Below are entries. Copy exactly the lines running from the line that holds "Hotelier / Airbnb owner (269, 2502)" to the line that holds "Data protection policy (374, 2515)", with both ends included.

________________________________________

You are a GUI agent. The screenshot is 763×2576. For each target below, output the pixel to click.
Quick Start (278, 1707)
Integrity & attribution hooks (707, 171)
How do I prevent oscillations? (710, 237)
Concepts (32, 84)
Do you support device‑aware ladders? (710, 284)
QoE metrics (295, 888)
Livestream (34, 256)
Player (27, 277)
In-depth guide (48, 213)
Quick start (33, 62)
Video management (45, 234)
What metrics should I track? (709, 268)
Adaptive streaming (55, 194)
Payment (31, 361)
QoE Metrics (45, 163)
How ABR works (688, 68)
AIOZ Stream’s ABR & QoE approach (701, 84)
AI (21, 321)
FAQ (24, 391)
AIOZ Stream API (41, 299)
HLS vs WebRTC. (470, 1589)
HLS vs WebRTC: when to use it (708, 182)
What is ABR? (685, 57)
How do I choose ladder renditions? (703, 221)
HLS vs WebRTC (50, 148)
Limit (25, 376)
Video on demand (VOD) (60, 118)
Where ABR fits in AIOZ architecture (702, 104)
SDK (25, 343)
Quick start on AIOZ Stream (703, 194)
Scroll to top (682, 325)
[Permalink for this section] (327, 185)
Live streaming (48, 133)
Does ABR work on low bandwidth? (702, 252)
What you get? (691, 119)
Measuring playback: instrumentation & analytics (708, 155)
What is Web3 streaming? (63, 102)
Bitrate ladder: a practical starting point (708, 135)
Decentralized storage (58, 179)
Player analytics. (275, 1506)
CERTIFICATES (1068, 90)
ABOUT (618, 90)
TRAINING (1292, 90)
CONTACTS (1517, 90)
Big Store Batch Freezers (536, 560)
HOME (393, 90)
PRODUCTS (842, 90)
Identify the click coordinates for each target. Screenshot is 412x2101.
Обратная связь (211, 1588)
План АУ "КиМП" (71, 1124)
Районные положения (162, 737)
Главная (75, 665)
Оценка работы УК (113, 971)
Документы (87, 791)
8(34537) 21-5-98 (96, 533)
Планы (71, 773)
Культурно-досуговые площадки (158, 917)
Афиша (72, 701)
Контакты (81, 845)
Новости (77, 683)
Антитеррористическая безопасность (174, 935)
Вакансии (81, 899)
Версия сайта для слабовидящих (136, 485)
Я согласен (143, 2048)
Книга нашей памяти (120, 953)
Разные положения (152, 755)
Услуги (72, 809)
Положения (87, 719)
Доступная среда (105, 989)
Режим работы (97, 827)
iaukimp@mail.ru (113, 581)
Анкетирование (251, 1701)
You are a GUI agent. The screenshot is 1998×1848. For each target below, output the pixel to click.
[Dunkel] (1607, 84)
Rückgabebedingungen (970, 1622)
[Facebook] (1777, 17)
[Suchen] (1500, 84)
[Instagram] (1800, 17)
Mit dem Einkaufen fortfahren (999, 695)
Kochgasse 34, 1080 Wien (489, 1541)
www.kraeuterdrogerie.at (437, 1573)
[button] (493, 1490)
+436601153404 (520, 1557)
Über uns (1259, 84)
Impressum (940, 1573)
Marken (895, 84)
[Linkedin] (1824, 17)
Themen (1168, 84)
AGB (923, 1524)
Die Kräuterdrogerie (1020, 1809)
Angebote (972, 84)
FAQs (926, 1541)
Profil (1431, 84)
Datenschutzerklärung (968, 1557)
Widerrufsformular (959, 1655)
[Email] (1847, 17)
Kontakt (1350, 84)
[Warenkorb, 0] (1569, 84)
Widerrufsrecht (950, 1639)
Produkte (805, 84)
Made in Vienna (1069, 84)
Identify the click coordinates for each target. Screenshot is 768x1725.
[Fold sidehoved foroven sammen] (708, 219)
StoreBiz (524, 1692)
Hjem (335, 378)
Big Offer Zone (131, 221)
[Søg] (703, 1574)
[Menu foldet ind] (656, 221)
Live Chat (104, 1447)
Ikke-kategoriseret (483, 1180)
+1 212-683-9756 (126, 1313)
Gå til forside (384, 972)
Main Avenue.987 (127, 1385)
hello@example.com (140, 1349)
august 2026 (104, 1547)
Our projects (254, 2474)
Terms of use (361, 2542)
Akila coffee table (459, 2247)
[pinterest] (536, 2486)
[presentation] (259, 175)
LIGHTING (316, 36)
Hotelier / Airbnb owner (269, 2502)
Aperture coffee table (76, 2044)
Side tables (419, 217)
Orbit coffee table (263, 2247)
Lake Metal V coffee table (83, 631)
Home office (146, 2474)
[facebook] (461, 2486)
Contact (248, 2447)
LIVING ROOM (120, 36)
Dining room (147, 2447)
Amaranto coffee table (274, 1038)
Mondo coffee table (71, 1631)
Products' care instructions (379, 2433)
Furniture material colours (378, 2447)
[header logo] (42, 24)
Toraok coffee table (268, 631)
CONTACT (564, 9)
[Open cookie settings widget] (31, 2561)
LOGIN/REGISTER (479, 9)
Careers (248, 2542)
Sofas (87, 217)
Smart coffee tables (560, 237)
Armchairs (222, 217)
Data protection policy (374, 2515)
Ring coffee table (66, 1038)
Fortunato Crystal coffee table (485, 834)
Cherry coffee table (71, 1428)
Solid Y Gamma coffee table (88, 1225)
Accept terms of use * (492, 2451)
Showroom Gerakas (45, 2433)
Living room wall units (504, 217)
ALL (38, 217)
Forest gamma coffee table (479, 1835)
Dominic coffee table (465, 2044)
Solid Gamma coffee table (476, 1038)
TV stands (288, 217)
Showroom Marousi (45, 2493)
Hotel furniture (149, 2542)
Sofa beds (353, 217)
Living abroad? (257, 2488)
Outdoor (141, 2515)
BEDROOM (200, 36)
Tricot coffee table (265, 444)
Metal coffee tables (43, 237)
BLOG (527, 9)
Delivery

________________________________________

__Solution__:
Hotelier / Airbnb owner (269, 2502)
Aperture coffee table (76, 2044)
Side tables (419, 217)
Orbit coffee table (263, 2247)
Lake Metal V coffee table (83, 631)
Home office (146, 2474)
[facebook] (461, 2486)
Contact (248, 2447)
LIVING ROOM (120, 36)
Dining room (147, 2447)
Amaranto coffee table (274, 1038)
Mondo coffee table (71, 1631)
Products' care instructions (379, 2433)
Furniture material colours (378, 2447)
[header logo] (42, 24)
Toraok coffee table (268, 631)
CONTACT (564, 9)
[Open cookie settings widget] (31, 2561)
LOGIN/REGISTER (479, 9)
Careers (248, 2542)
Sofas (87, 217)
Smart coffee tables (560, 237)
Armchairs (222, 217)
Data protection policy (374, 2515)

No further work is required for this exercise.